Our optometrist Daniel Farrugia has undertaken additional training in behavioural optometry. Behavioural optometry goes beyond the simple measure of clarity of the image that our eyes receive, and looks at how efficiently the eyes do this, and how the information collected by the eyes is processed.
In children, and adults, if there is a problem somewhere along the line in this pathway, this may result in a learning delay that is not necessarily related to intelligence. Intervening to provide the stimulation required to encourage more normal development of vision is one of the goals of Behavioural Optometry.
We use a variety of tools and modalities to improve vision. These include:
- Lenses (single vision, bifocals, multifocals, tints, prisms and occlusive) to modify the sensory input from the eyes.
- Gross motor activities to assist with integration of body knowledge with other senses, especially sight!
- Eye exercises with specific goals to encourage an awareness of how information enters the visual system as well as an awareness (and hence control) of the ocular motor systems
By using these techniques, we aim:
- To prevent VISION problems and eye problems from developing
- To provide remediation or rehabilitation for vision or eye problems that have already developed (eg. eye turn, shortsightedness, visual sequelae of brain trauma etc)

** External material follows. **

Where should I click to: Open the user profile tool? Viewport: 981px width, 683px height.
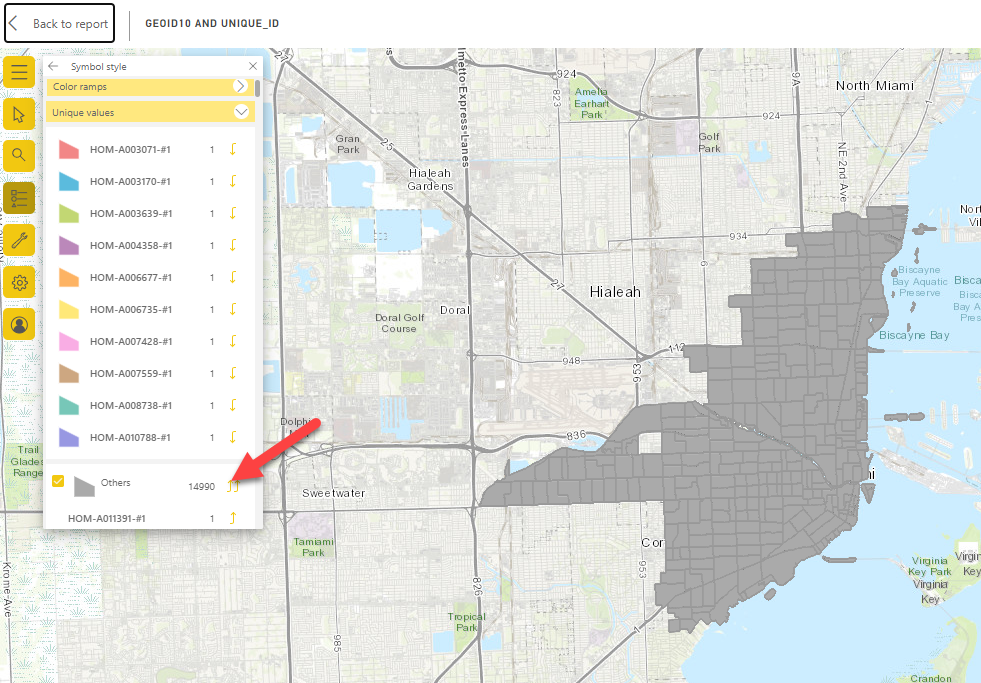point(18,324)
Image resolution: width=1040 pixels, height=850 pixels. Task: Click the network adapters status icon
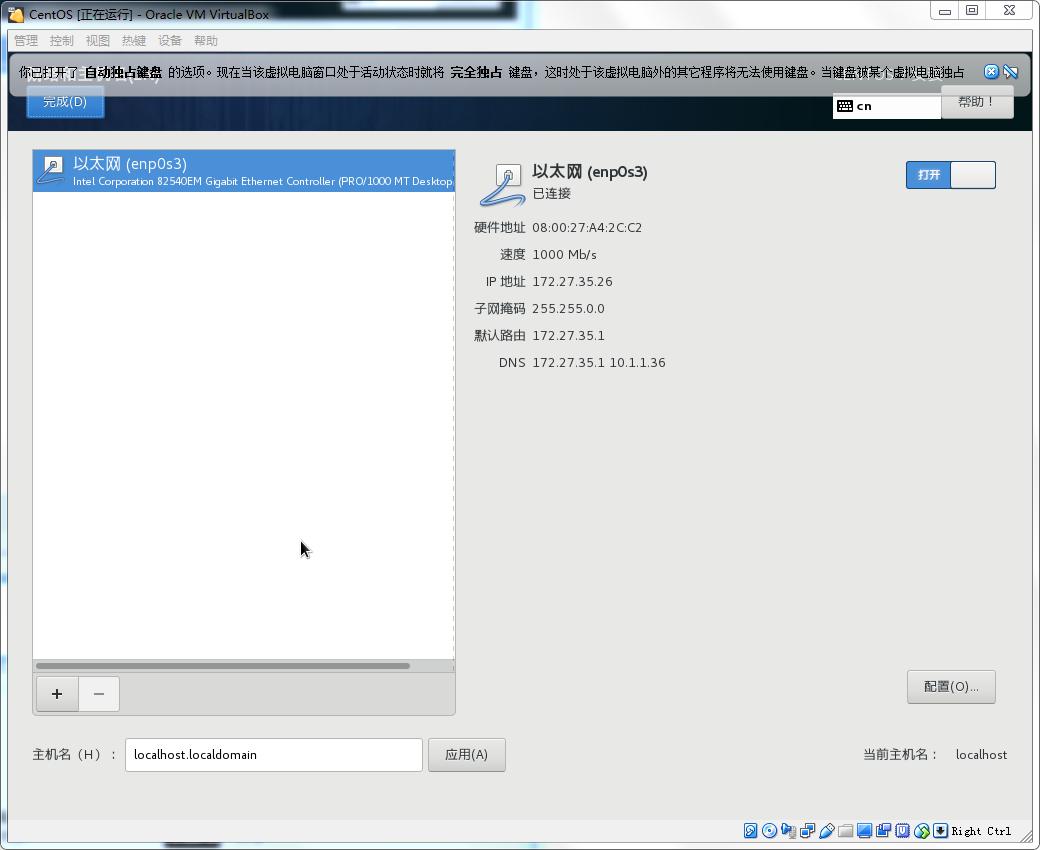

- To develop and enhance the visual skills needed to achieve more effective visual performance in the classroom, work place, when playing sport and following recreational pursuits
Who would benefit from behavioural optometry?
All patients will benefit from this more holistic approach but it is especially suited to those with eye motor control problems, lazy eyes, developmental delays, neurological damage or learning delays. Although the majority of Behavioural Optometrists’ patients are children, Behavioural Optometry may be suitable for patients of any age if their condition is likely to respond to this treatment.